**Written task 1**
In the sub-advisory agreement excerpt, what reason is given for allowing the Sub-Advisor to enter into supplemental arrangements with other persons?
**Written task 2**
Which entities does the sub-advisory agreement excerpt name when it describes the directors who must not be interested persons?
**Written task 3**
Could you carry on the sub-advisory agreement excerpt, starting right after its final sentence?

**Source extract**
******
6.  Supplemental Arrangements 
 
  The Sub-Advisor may enter into arrangements with other persons affiliated with the Sub-Advisor or with 
  unaffiliated third parties to better enable the Sub-Advisor to fulfill its obligations under this Agreement for the 
  provision of certain personnel and facilities to the Sub- Advisor, subject to written notification to and approval 
  of the Manager and, where required by applicable law, the Board of Directors of the Fund. 
 
7.  Regulation 
 
  The Sub-Advisor shall submit to all regulatory and administrative bodies having jurisdiction over the services 
  provided pursuant to this Agreement any information, reports or other material which any such body may 
  request or require pursuant to applicable laws and regulations. 
 
8.  Duration and Termination of This Agreement 
 
  This Agreement shall become effective on the latest of (i) the date of its execution, (ii) the date of its approval 
  by a majority of the Board of Directors of the Fund, including approval by the vote of a majority of the Board of 
  Directors of the Fund who are not interested persons of the Manager, the Sub-Advisor, Principal Life Insurance 
  Company or the Fund cast in person at a meeting called for the purpose of voting on such approval or (iii) if 
  required by the 1940 Act, the date of its approval by a majority of the outstanding voting securities of the 
  Series. It shall continue in effect thereafter from year to year provided that the continuance is specifically 
  approved at least annually either by the Board of Directors of the Fund or by a vote of a majority of the 
  outstanding voting securities of the Series and in either event by a vote of a majority of the Board of Directors 
  of the Fund who are not interested persons of the Manager, Principal Life Insurance Company, the Sub- 
  Advisor or the Fund cast in person at a meeting called for the purpose of voting on such approval.
******
**Data shown**

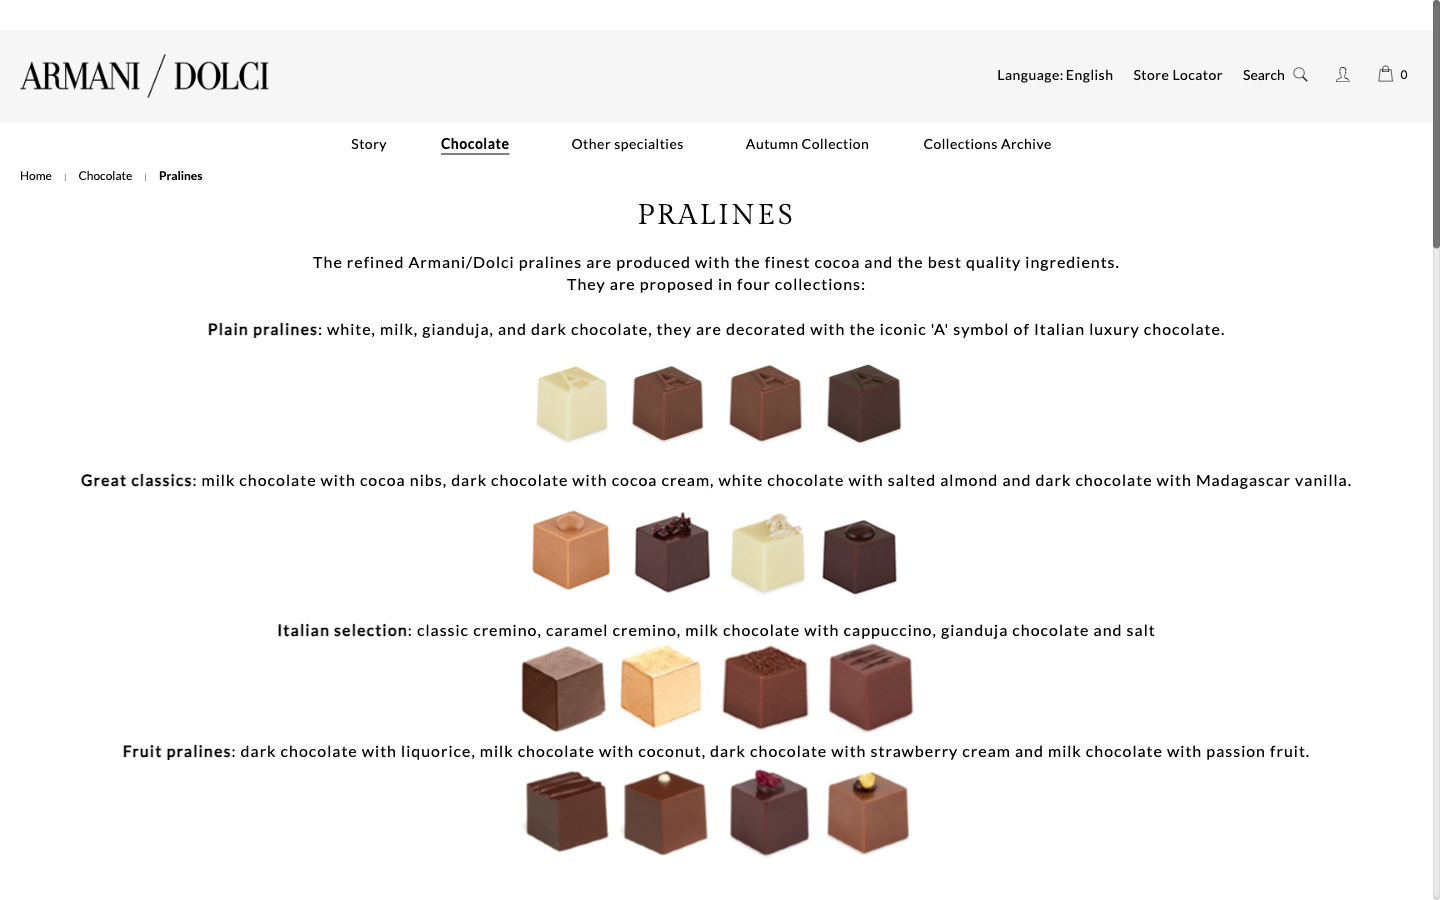 The height and width of the screenshot is (900, 1440). Describe the element at coordinates (35, 175) in the screenshot. I see `the Armani/dolci homepage by selecting the home option located beneath the logo on the left-hand side` at that location.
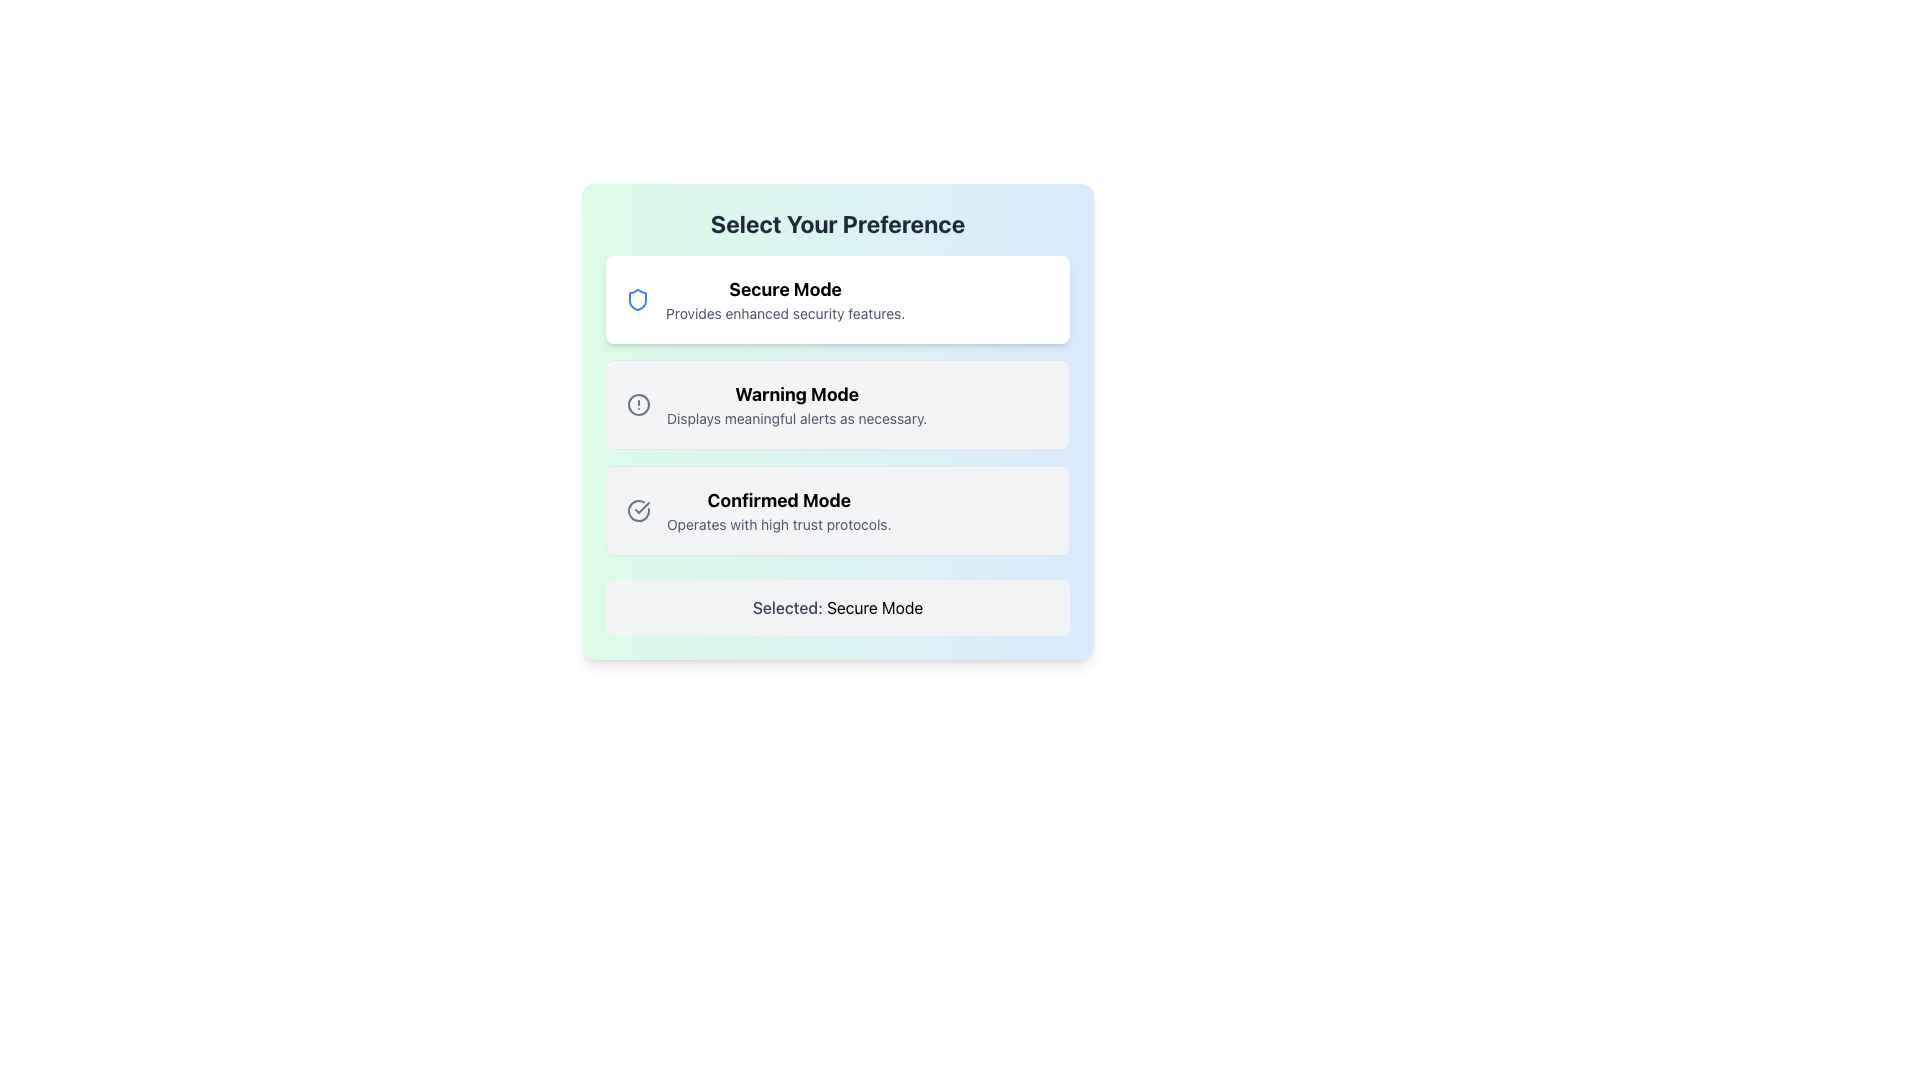 This screenshot has height=1080, width=1920. Describe the element at coordinates (637, 300) in the screenshot. I see `the shield icon located to the left of the 'Secure Mode' text label in the preference selection interface, which visually represents security or protection` at that location.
******
**Response 1**
The arrangements are meant to better enable the Sub-Advisor to fulfill its obligations under the Agreement by providing it with certain personnel and facilities. They require written notification to and approval of the Manager, and approval of the Fund's Board of Directors where applicable law requires it.

**Response 2**
- The Manager
- The Sub-Advisor
- Principal Life Insurance Company
- The Fund

**Response 3**
  If the shareholders of the Series fail to approve the Agreement or any continuance of the Agreement in 
  accordance with the requirements of the 1940 Act, the Sub-Advisor will continue to act as Sub-Advisor with 
  respect to the Series pending the required approval of the Agreement or its continuance or of any contract with 
  the Sub-Advisor or a different manager or sub-advisor or other definitive action; provided, that the 
  compensation received by the Sub-Advisor in respect to the Fund during such period is in compliance with 
  Rule 15a-4 under the 1940 Act. 
 
  This Agreement may be terminated at any time without the payment of any penalty by the Board of Directors of 
  the Fund or by the Sub-Advisor, the Manager or by vote of a majority of the outstanding voting securities of the 
  Series on sixty days written notice. This Agreement shall automatically terminate in the event of its 
  assignment. In interpreting the provisions of this Section 8, the definitions contained in Section 2(a) of the 
  1940 Act (particularly the definitions of "interested person," "assignment" and "voting security") shall be 
  applied. 
 
9.  Amendment of this Agreement 
 
  No material amendment of this Agreement shall be effective until approved, if required by the 1940 Act or the 
  rules, regulations, interpretations or orders issued thereunder, by vote of the holders of a majority of the 
  outstanding voting securities of the Series and by vote of a majority of the Board of Directors of the Fund who 
  are not interested persons of the Manager, the Sub-Advisor, Principal Life Insurance Company or the Fund 
  cast in person at a meeting called for the purpose of voting on such approval, and such amendment is signed 
  by both parties.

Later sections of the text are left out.